All this is already having an effect back in Britain, where rising bond yields are imperilling Rachel Reeves’ already bleak budget projections, and a government elected in large part because public services were on their knees is now poised to cut them further. (I was going to describe this as “round X of austerity”. I didn’t because I honestly couldn’t work out what “X “should be.) All this has raised questions about the Chancellor’s future, because nothing reassures jittery financial markets better than a panicked decision to sack your finance minister. If that doesn’t do it, perhaps more swinging cuts to disability benefits will.
Labour is not the only political party at risk of unexpected personnel changes. Kemi Badenoch’s big relaunch speech has proved very popular with the sketch writers (“already out of ideas”; “lots of policies, they just go to another school”), but not so much with anybody else. No matter: if that doesn’t convince wavering voters, her suggestion that we means test pensions surely will. And now, Reform is edging ever closer to topping the polls for the first time. The only comfort to be taken from the increasingly plausible prospect of Prime Minister Nigel Farage is the lingering suspicion that he’s as terrified by the prospect as we are.

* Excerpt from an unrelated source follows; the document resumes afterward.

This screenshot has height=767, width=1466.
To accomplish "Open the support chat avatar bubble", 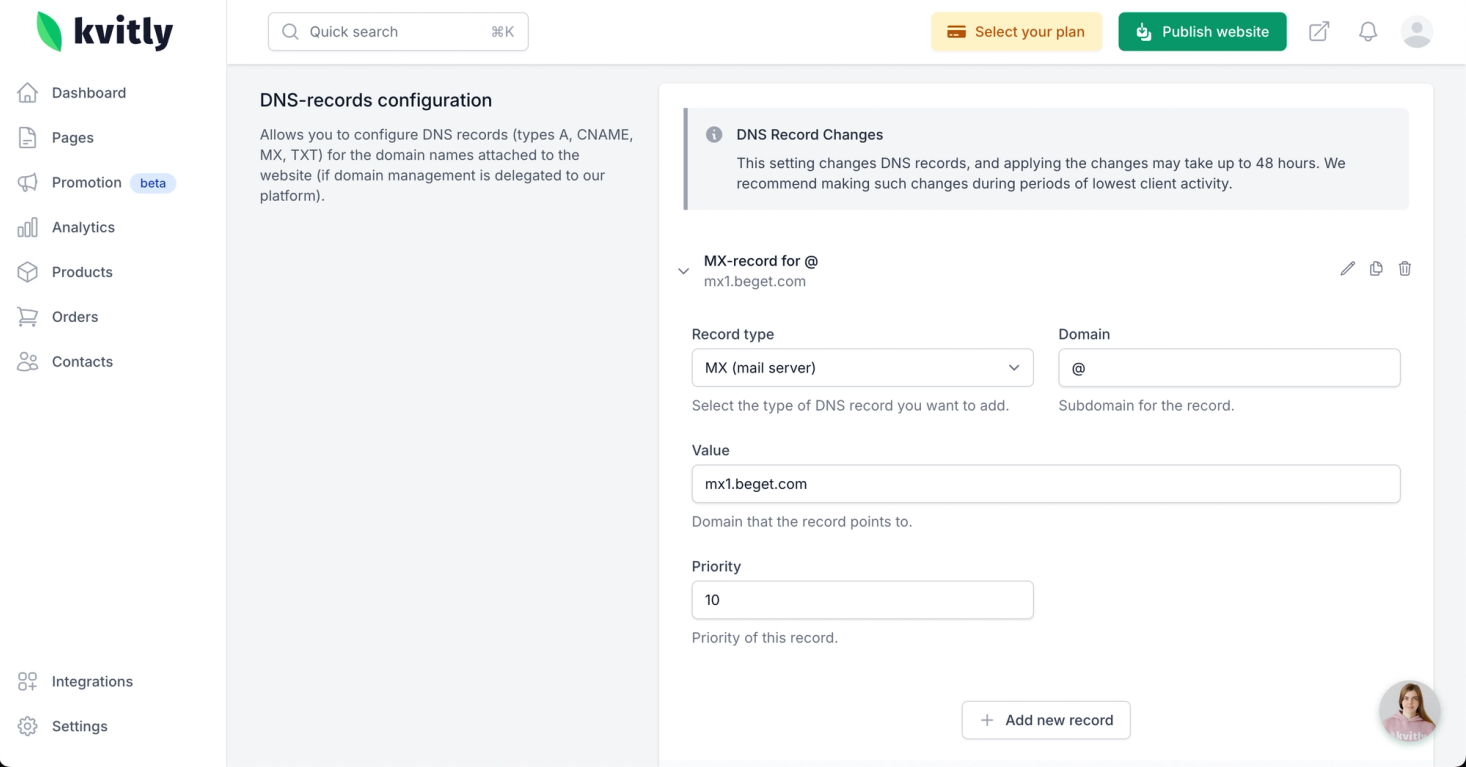I will coord(1409,711).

But looming over it all is the biggest crisis of the lot. In 2024, the global average temperature passed 1.5C above the pre-industrial average for the first time, and CO2 levels hit a new high. Large chunks of Los Angeles have dramatically illustrated the threat by spending the new year thus far on fire. Climate catastrophe won’t care how rich you are.
It’s tempting to say that this could render all those other problems irrelevant, in roughly the manner that a massing horde of ice zombies could rather overshadow the question of who sat the Iron Throne, but the truth is more frightening still. Climate crisis will mean economic crisis, and tens of millions of refugees. You think the nasty right is booming now? Just you wait.
Eight years ago this week, someone then very dear to me told me that they were “seriously thinking about becoming politically disengaged”. We’d just lived through Brexit, and what we now must refer to as the first Trump victory, and could do very little about the rolling political crises on either side of the Atlantic. Helplessly watching them unfold meant sacrificing your mental health, for very little benefit.
I have more than a little sympathy. But as Leon Trotsky is purported to have said about conflict, you may not be interested in war, but war is interested in you. The same, I fear, is true of 2025. It’s going to be a bumpy ride.